Schema Evolution When the Event Log Is the Source of Truth

I spent the last few weeks moving a toy banking service from "Kafka as a bus" to "Kafka as the authoritative store". The shift looked cosmetic at first. The topics already existed. Consumers already built state from them. What changed was the retention policy: infinite. Every event became a permanent artifact. The InfoQ talk Event-Driven Patterns for Cloud-Native Banking — What Works, What Hurts? kept flagging this cost. I did not appreciate how far-reaching it was until I ran my first "safe" schema change and noticed a replay returning the wrong numbers.

This is a write-up of what I found while digging into Avro resolution rules, the Protobuf wire format, and the Confluent Schema Registry's compatibility modes. The short version: "backward compatible" is not a single property. Once the log is authoritative, I inherit every schema decision I have ever made, not just the last one.

The compatibility matrix I ended up drawing

The problem has four independent axes, not two: producer schema version, consumer schema version, retention window, and archived events older than live retention. The diagram below is the one I keep pinned while I think through a change.

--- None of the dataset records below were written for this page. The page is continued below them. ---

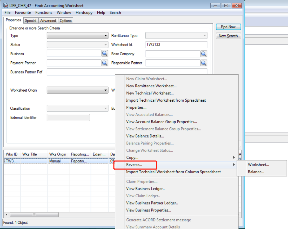Select Worksheet... from the Reverse submenu

(258, 165)

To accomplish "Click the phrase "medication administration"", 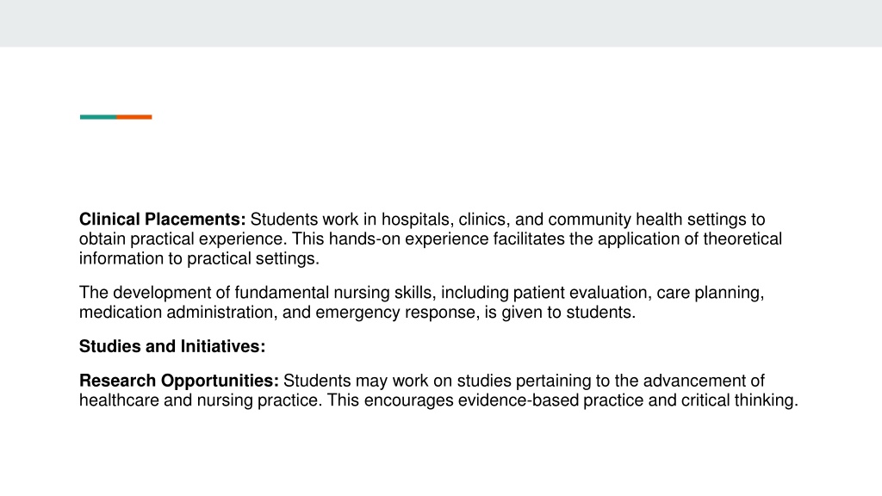I will point(176,312).
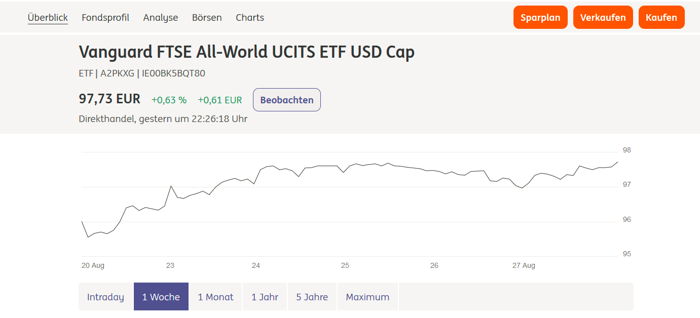This screenshot has height=318, width=700.
Task: Display the 1 Jahr chart range
Action: (x=265, y=297)
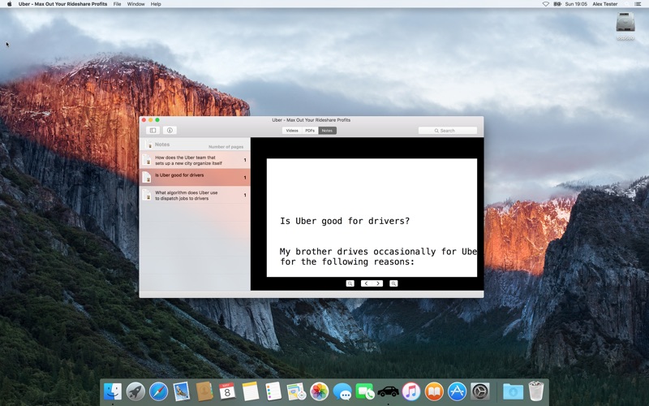Open note about Uber dispatch algorithm
Image resolution: width=649 pixels, height=406 pixels.
[x=195, y=195]
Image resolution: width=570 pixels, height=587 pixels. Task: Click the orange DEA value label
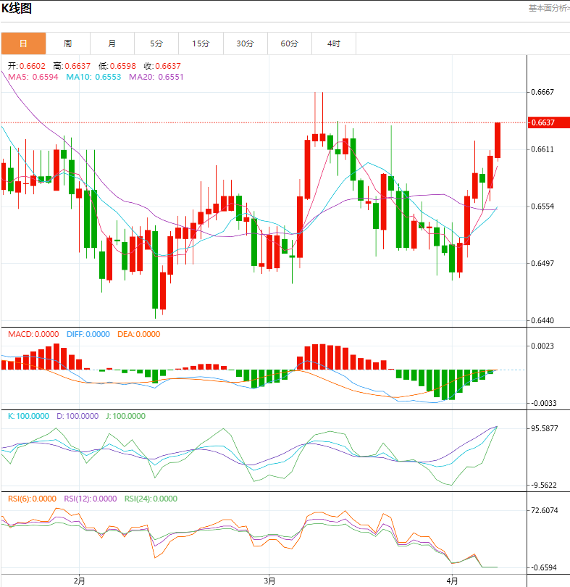tap(138, 334)
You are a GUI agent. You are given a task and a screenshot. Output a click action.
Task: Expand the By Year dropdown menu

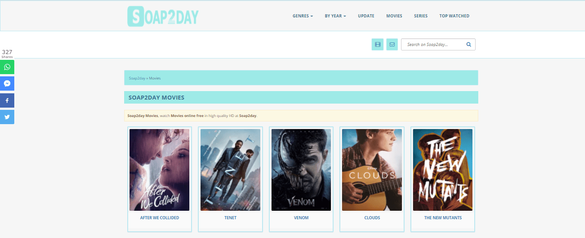tap(335, 16)
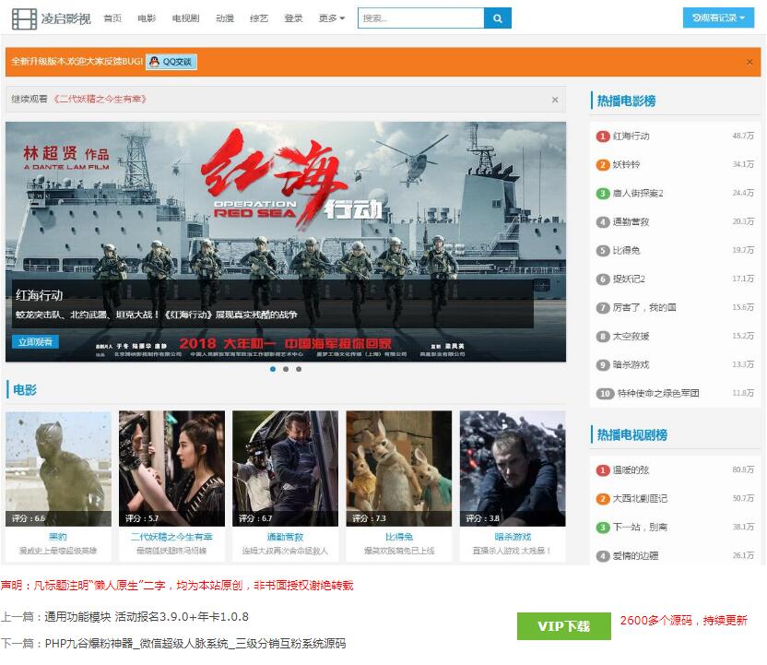Close the orange upgrade notice banner
The width and height of the screenshot is (767, 665).
(749, 62)
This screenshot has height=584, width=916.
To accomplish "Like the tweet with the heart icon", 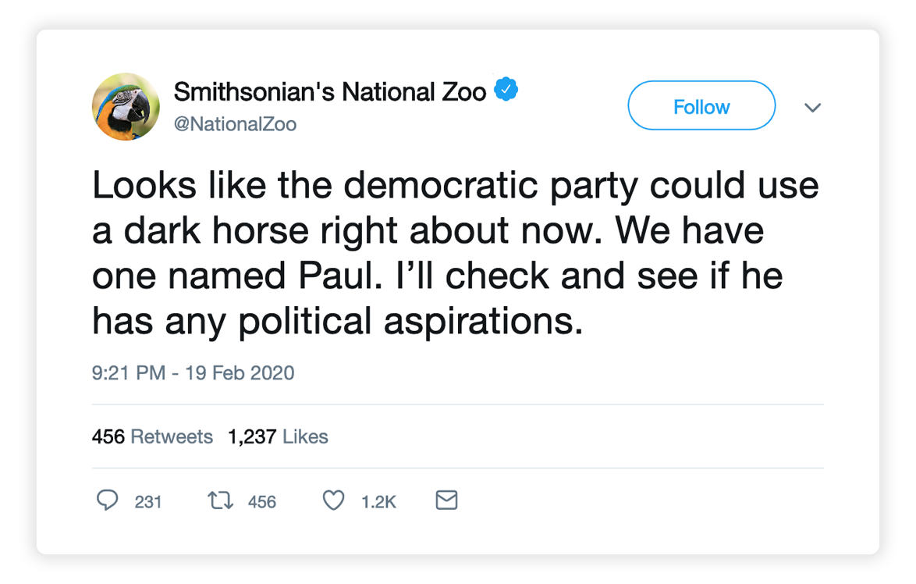I will (x=334, y=500).
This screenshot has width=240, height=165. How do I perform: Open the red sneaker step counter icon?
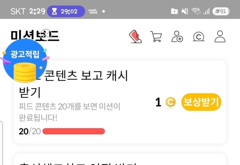[x=135, y=36]
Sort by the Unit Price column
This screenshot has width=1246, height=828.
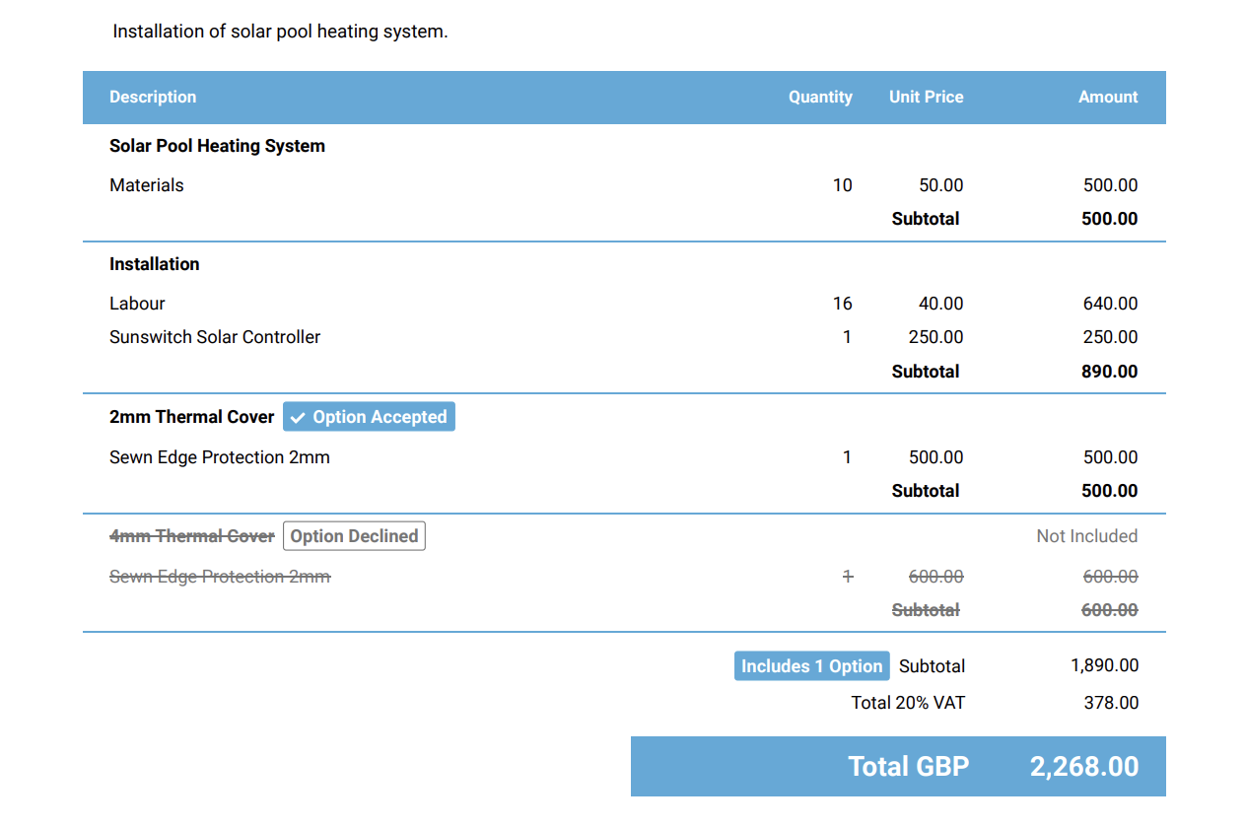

Event-Log-as-Source-of-Truth Turns Schema Evolution Into a Forever Problem

With 7-day retention on a plain Kafka topic and a single producer/consumer pair, the Schema Registry default of BACKWARD feels sufficient. That default only checks that the new schema can read data written by the last schema. BACKWARD_TRANSITIVE checks across every prior version.

When the log is the source of truth, retention is effectively infinite, and archived events are not a separate bucket — they are the system of record. Every change has to be readable by every future consumer, all the way back to v1. The default BACKWARD mode is not enough; the only safe default I found was BACKWARD_TRANSITIVE, or FULL_TRANSITIVE if I also want to rewind producers. Confluent's docs are explicit about the difference: BACKWARD only validates the new schema against the immediately previous one, while BACKWARD_TRANSITIVE validates it against every schema ever registered for the subject (Confluent Schema Evolution).

That single toggle is the most important one in this post.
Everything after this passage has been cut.